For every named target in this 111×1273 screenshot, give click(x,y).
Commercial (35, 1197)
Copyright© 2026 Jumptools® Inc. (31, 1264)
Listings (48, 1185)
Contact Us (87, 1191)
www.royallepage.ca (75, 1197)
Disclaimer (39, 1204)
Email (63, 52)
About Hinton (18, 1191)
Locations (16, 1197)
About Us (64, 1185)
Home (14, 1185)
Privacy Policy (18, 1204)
——
Can you rewrite the listing above with every "About" swapped for "Info" and nothing else changed?

For every named target in this 111×1273 screenshot, give click(x,y).
Commercial (35, 1197)
Copyright© 2026 Jumptools® Inc. (31, 1264)
Listings (48, 1185)
Contact Us (87, 1191)
www.royallepage.ca (75, 1197)
Disclaimer (39, 1204)
Email (63, 52)
Info Hinton (18, 1191)
Locations (16, 1197)
Info Us (64, 1185)
Home (14, 1185)
Privacy Policy (18, 1204)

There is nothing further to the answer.